Activation of cyclopropanes by transition metals

From Wikipedia the free encyclopedia

Structure of the platinacyclobutane PtC3H6(bipy) derived from activation of cyclopropane.

In organometallic chemistry, the activation of cyclopropanes by transition metals is a research theme with implications for organic synthesis and homogeneous catalysis.[1] Being highly strained, cyclopropanes are prone to oxidative addition to transition metal complexes. The resulting metallacycles are susceptible to a variety of reactions. These reactions are rare examples of C-C bond activation. The rarity of C-C activation processes has been attributed to Steric effects that protect C-C bonds. Furthermore, the directionality of C-C bonds as compared to C-H bonds makes orbital interaction with transition metals less favorable.[2] Thermodynamically, C-C bond activation is more favored than C-H bond activation as the strength of a typical C-C bond is around 90 kcal per mole while the strength of a typical unactivated C-H bond is around 104 kcal per mole.

Two main approaches achieve C-C bond activation using a transition metal. One strategy is to increase the ring strain and the other is to stabilize the resulting cleaved C-C bond complex (e.g. through aromatization or chelation). Because of the large ring strain energy of cyclopropanes (29.0 kcal per mole), they are often used as substrates for C-C activation through oxidative addition of a transition metal into one of the three C-C bonds leading to a metallacyclobutane intermediate.

Substituents on the cyclopropane affect the course of its activation.[3]

Reaction scope[edit]

Cyclopropane[edit]

The first example of cyclopropane being activated by a metal complex was reported in 1955, involving the reaction of cyclopropane and hexachloroplatinic acid. This reaction produces the polymeric platinacyclobutane complex Pt(C3H6)Cl2.[4][5] The bis(pyridine) adduct of this complex was characterized by X-ray crystallography.[6]

The electrophile Cp*Ir(PMe3)(Me)OTf reacts with cyclopropane to give the allyl complex:[7]

Cp*Ir(PMe3)(Me)OTf + C3H6 → [Cp*Ir(PMe3)(η3-C3H5)]OTf + CH4
Oxidative addition into cyclopropane C-C bond gives a metallacyclobutane.

Data extract -
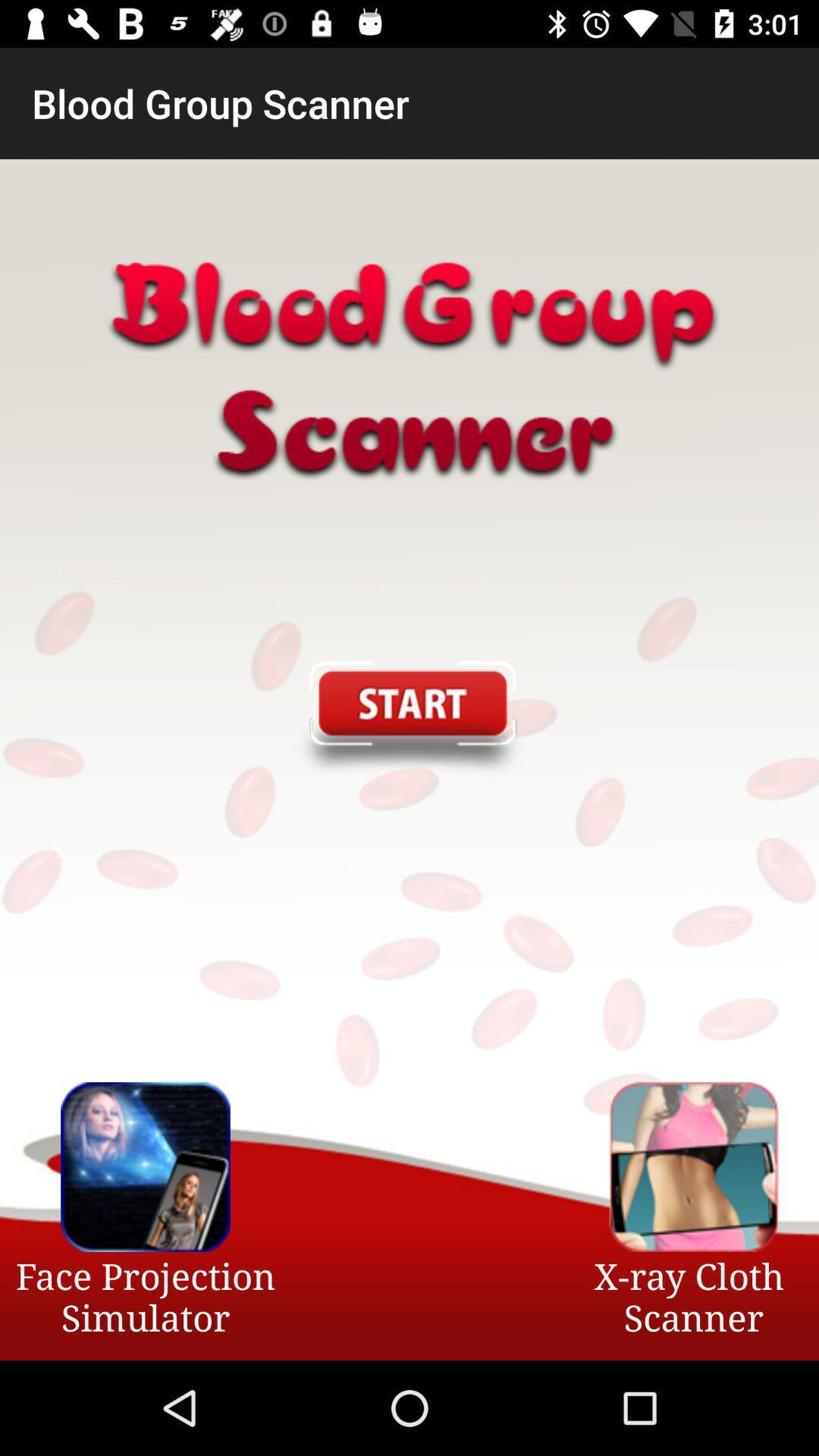  I want to click on start scanner, so click(408, 719).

Task instructions -
Copy, word for word, the part of the cyclopropane activation article from "Cyclopropane[edit]" to "gives a metallacyclobutane.".

Answer to the exercise -
Cyclopropane[edit]

The first example of cyclopropane being activated by a metal complex was reported in 1955, involving the reaction of cyclopropane and hexachloroplatinic acid. This reaction produces the polymeric platinacyclobutane complex Pt(C3H6)Cl2.[4][5] The bis(pyridine) adduct of this complex was characterized by X-ray crystallography.[6]

The electrophile Cp*Ir(PMe3)(Me)OTf reacts with cyclopropane to give the allyl complex:[7]

Cp*Ir(PMe3)(Me)OTf + C3H6 → [Cp*Ir(PMe3)(η3-C3H5)]OTf + CH4
Oxidative addition into cyclopropane C-C bond gives a metallacyclobutane.